Al despertarse, José hizo lo que el ángel del Señor le había ordenado, y recibió a su esposa. Y, sin que la hubiera conocido, dio Ella a luz un Hijo; y le puso por nombre Jesús.
Todo sucede para que se cumpla la Escritura; en este caso se trata de una profecía del Libro de Isaías en la que Dios había dejado reflejado, muchos siglos antes de la venida al mundo de Jesús, lo esencial de la Encarnación de su Hijo Unigénito. Para entender bien este oráculo –dentro de lo que lo podemos entender– hay que leer despacio el «Libro del Emmanuel» (Is 7-12).
José, el esposo de María, es un hombre de fe, y en la fe acoge las palabras del ángel del Señor y la profecía de Isaías. Y pone su vida a disposición del plan salvador Dios, ese plan que está expresado en los nombres del Niño: Jesús, el Hijo de María, es el Salvador, es Emmanuel, Dios con nosotros. Solo en la fe de José se puede vivir en este misterio. No hay ciencia humana que pueda acoger las palabras que Dios nos dirige por medio del ángel del Señor y del profeta de Israel. Se necesita esa gracia de Dios que es la fe; una fe grande, como la de José. José pone su sello en la fe del cristiano.

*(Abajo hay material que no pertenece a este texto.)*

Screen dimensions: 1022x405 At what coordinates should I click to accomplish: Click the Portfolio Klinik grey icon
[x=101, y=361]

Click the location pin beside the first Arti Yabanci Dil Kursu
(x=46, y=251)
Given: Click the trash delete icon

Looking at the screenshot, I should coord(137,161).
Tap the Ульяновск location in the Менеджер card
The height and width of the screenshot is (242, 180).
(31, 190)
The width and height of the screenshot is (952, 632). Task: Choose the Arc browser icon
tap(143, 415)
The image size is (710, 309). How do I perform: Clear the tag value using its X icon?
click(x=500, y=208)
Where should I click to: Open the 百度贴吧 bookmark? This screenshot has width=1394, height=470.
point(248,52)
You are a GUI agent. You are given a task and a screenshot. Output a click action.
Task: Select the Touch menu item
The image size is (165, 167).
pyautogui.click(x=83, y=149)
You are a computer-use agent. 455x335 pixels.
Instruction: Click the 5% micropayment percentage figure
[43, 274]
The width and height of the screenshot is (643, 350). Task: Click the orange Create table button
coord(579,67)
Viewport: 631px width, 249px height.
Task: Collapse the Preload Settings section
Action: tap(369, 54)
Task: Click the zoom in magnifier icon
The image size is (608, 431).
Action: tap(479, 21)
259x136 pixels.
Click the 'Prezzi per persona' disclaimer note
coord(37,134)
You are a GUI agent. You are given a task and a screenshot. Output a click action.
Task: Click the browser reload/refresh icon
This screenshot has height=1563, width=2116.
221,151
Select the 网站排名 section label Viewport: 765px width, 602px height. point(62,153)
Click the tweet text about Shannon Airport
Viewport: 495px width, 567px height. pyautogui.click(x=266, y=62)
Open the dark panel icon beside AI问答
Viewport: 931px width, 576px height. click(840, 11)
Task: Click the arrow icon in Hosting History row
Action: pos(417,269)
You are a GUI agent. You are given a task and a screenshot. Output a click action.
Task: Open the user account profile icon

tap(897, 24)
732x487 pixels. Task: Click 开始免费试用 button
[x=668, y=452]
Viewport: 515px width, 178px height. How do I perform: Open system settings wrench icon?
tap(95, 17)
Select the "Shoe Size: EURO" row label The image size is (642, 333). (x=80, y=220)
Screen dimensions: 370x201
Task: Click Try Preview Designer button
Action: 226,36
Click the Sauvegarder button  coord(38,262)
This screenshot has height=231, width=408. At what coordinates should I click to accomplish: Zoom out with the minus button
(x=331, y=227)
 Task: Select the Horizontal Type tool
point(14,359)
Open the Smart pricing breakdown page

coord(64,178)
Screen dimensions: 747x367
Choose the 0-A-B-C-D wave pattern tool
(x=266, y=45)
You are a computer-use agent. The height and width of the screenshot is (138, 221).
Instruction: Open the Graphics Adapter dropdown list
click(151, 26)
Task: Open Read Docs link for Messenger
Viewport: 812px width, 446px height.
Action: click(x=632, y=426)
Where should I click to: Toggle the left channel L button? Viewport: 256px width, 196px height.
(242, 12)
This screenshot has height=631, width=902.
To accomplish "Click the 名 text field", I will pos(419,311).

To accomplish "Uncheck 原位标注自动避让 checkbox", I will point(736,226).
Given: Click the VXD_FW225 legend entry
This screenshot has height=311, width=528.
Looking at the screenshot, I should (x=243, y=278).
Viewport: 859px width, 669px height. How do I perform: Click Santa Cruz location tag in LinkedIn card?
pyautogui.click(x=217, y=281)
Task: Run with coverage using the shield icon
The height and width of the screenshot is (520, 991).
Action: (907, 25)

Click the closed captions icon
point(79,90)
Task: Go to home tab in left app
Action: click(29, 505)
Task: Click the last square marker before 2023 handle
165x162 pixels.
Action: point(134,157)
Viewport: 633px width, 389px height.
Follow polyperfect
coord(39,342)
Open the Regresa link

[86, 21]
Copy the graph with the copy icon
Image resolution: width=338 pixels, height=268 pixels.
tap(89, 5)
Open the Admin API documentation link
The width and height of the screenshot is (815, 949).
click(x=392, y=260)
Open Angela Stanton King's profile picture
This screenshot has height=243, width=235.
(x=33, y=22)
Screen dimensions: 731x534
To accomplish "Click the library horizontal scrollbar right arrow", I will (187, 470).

Para colaborar con el plan de salvación de Dios, además de fe, se necesita obediencia. José, el esposo de María, es un hombre de fe y de obediencia. Su biografía nos la ha dejado San Mateo en unas pocas palabras: José hizo lo que el ángel del Señor le había ordenado. José no habla; José hace. Y no lo que se le ocurre a él, sino lo que Dios le indica. Entre las muchas cosas de las que Dios le pide que se encargue –y que están recogidas en los Evangelios– una, que tiene una importancia particular, es que introduzca a Jesús en el mundo del trabajo.
La vida de Jesús fue una vida de trabajo: hasta el bautismo en el Jordán, trabajó la madera en el taller de Nazaret; después, hasta la Pasión, trabajó la palabra por los caminos de Galilea; y, por último, el trabajo por excelencia del Hijo de Dios que es la Cruz. Y el taller de Nazaret pondrá su sello en el modo de trabajar del Hijo de Dios. Como se ve claramente en los años de la vida pública, Jesús es un trabajador infatigable, recio, competente, cuidadoso, servicial, noble y amable con las personas. Es la grandeza de José, que hizo lo que Dios le pidió.